start DATA SECTION

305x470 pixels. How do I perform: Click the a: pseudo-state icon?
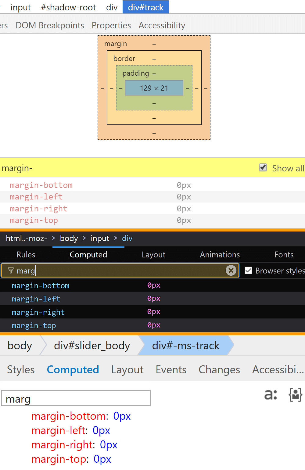(x=271, y=394)
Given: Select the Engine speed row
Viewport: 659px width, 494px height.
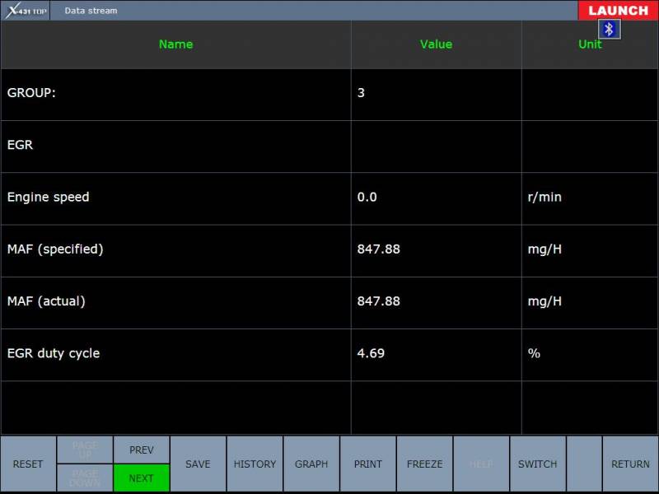Looking at the screenshot, I should click(175, 198).
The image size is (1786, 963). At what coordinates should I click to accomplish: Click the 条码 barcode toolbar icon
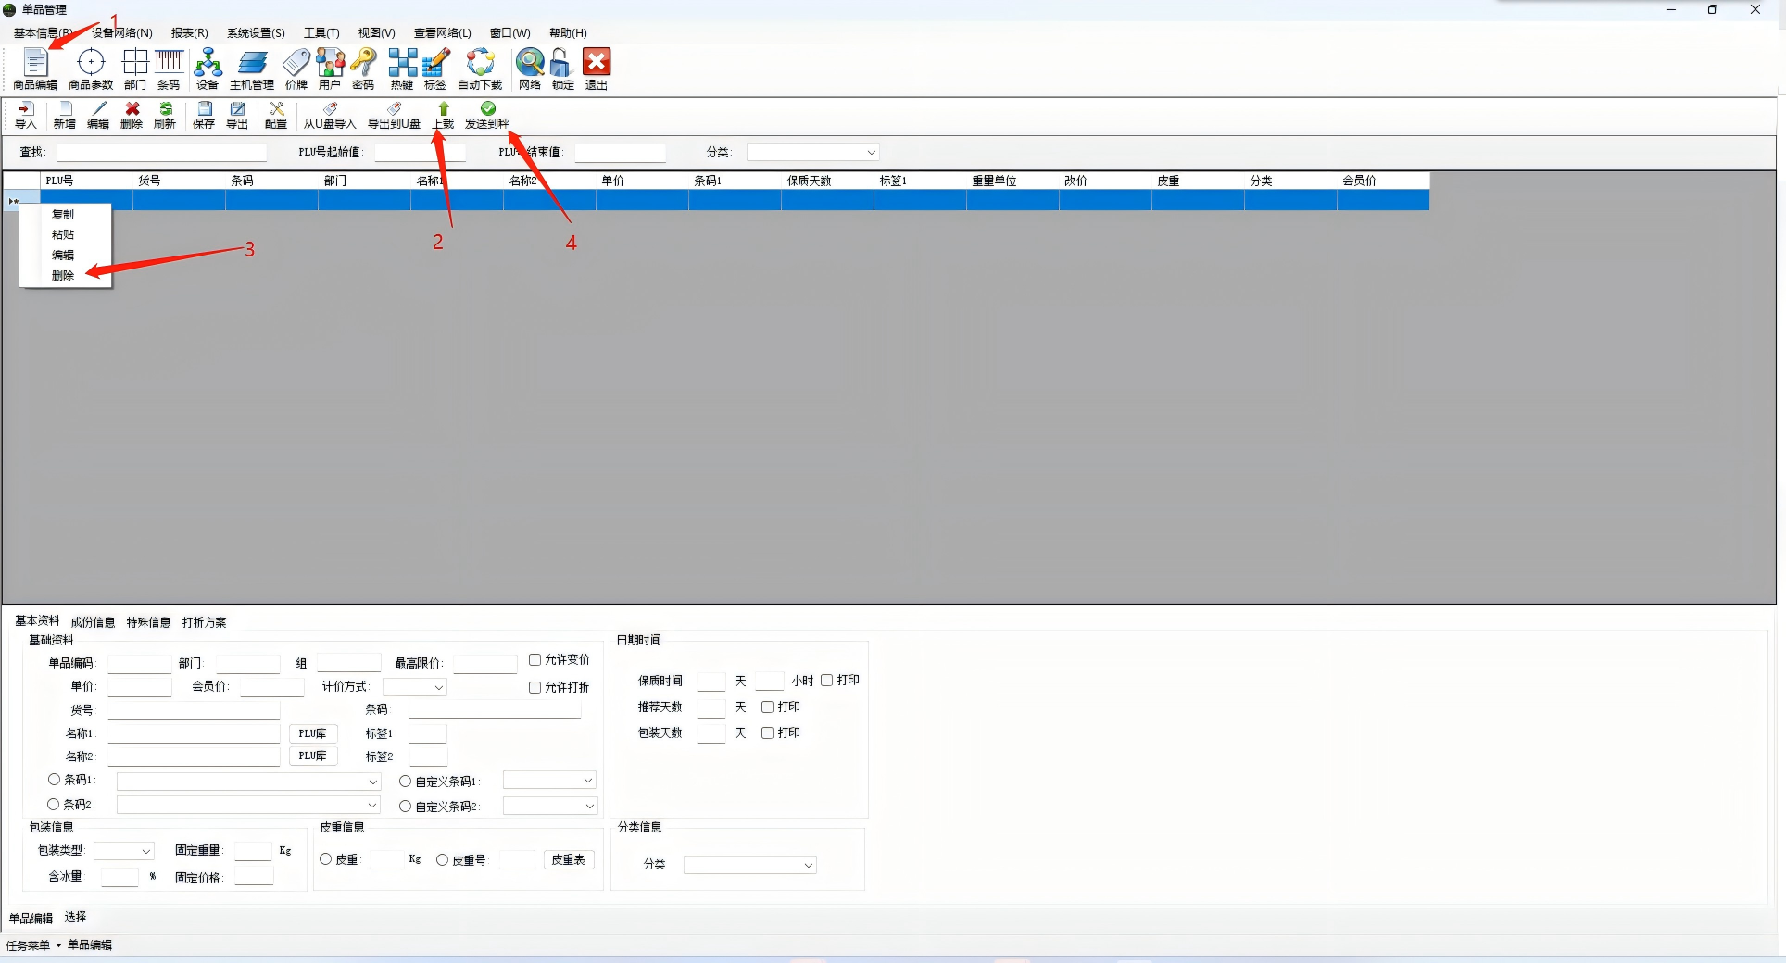(169, 69)
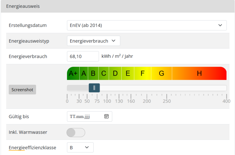Click the orange G class segment

tap(161, 74)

end DATA SECTION

▶ WRITTEN PROBLEM
Rewrite all the rows above with "icon" changed to "button" and everything else left as it is. Leave the pictures out of your answer.

▶ FINAL ANSWER
305x470 pixels. How do I perform: Click the a: pseudo-state button?
(x=271, y=394)
Given: Select the Engine speed row
Viewport: 659px width, 494px height.
Looking at the screenshot, I should click(175, 198).
The image size is (1786, 963). At what coordinates should I click to accomplish: Click the 条码 barcode toolbar button
(169, 69)
Click the orange G class segment

tap(161, 74)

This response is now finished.